-- Your instructions --
Please convert the records below into a two-column CSV with the headers instruction and response, one row for each request, each field quoted and any line breaks replaced with spaces. Begin at the line that has "Reload all devices", and stop after the line that has "Looking at the".

-- Data supplied --
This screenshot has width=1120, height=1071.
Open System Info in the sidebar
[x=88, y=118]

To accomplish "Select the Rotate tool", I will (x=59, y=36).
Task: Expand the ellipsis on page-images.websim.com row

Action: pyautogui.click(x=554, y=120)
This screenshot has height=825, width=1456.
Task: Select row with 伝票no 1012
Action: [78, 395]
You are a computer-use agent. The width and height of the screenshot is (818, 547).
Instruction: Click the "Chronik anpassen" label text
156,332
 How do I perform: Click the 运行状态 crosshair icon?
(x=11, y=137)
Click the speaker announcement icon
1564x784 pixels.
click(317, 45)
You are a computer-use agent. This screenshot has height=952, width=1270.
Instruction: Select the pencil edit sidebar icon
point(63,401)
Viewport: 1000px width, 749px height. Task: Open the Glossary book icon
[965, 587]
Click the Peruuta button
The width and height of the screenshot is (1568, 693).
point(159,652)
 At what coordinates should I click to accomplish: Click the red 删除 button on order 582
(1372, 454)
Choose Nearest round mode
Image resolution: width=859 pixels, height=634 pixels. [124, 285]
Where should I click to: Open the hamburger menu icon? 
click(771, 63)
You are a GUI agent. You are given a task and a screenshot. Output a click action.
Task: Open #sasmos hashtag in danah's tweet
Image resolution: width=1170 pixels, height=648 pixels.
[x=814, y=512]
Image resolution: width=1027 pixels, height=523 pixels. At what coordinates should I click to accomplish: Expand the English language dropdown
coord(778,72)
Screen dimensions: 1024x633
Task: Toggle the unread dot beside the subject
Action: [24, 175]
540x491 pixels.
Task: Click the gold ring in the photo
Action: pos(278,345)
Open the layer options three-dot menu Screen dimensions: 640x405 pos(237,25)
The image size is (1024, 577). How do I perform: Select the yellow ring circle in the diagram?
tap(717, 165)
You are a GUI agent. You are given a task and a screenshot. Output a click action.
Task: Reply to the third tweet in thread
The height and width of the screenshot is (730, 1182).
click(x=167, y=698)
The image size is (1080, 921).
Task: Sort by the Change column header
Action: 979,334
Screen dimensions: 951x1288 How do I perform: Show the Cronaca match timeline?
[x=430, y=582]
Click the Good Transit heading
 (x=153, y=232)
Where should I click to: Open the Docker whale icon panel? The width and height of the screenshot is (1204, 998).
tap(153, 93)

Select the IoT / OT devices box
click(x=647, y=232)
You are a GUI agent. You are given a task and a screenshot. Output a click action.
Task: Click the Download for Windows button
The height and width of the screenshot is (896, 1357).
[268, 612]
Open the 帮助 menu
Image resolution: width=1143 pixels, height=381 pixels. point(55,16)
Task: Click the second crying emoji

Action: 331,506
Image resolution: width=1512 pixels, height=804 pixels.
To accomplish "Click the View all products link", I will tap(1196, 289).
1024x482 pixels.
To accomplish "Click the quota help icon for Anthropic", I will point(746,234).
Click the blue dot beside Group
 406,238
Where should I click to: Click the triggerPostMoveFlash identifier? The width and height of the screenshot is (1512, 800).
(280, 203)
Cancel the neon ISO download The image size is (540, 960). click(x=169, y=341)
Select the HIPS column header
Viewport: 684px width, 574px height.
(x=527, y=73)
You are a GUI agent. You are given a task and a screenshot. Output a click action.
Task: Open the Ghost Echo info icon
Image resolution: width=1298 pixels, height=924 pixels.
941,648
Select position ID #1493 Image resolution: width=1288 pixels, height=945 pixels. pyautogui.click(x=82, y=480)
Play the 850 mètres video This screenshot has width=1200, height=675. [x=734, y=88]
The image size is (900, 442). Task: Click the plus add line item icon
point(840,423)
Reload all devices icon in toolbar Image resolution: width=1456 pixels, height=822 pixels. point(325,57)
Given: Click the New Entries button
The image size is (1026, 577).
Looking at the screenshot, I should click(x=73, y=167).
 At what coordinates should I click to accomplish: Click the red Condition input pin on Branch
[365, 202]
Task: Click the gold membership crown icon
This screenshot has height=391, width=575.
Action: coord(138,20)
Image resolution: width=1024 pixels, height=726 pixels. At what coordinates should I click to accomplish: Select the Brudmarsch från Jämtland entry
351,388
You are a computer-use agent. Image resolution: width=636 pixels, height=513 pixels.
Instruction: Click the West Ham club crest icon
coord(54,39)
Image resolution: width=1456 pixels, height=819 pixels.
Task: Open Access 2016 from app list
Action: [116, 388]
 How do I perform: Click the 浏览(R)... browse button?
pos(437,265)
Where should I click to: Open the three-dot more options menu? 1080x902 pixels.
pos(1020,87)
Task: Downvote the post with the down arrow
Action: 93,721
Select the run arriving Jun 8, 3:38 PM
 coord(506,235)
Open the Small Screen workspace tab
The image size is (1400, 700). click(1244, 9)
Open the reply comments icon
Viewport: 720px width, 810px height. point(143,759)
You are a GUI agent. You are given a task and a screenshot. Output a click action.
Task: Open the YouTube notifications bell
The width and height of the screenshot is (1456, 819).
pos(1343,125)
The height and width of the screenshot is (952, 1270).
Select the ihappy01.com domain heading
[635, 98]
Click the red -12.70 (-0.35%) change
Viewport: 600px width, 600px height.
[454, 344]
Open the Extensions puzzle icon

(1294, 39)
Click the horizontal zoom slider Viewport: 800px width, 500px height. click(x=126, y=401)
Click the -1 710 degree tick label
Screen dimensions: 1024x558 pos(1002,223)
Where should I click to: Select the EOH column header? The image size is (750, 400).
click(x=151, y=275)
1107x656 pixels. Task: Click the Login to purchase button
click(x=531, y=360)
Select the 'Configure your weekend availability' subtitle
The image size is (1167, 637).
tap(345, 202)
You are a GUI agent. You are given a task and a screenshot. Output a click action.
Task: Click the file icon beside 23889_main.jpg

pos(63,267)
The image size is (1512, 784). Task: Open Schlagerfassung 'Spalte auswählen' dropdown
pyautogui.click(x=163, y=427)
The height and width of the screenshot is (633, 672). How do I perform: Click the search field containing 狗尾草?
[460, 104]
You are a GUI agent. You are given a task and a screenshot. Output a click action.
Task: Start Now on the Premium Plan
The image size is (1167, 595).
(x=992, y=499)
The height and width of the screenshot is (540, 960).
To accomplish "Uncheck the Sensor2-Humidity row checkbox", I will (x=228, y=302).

-- The response --
instruction,response
"Reload all devices icon in toolbar Image resolution: width=1456 pixels, height=822 pixels.","point(325,57)"
"Given: Click the New Entries button The image size is (1026, 577).","Looking at the screenshot, I should click(x=73, y=167)."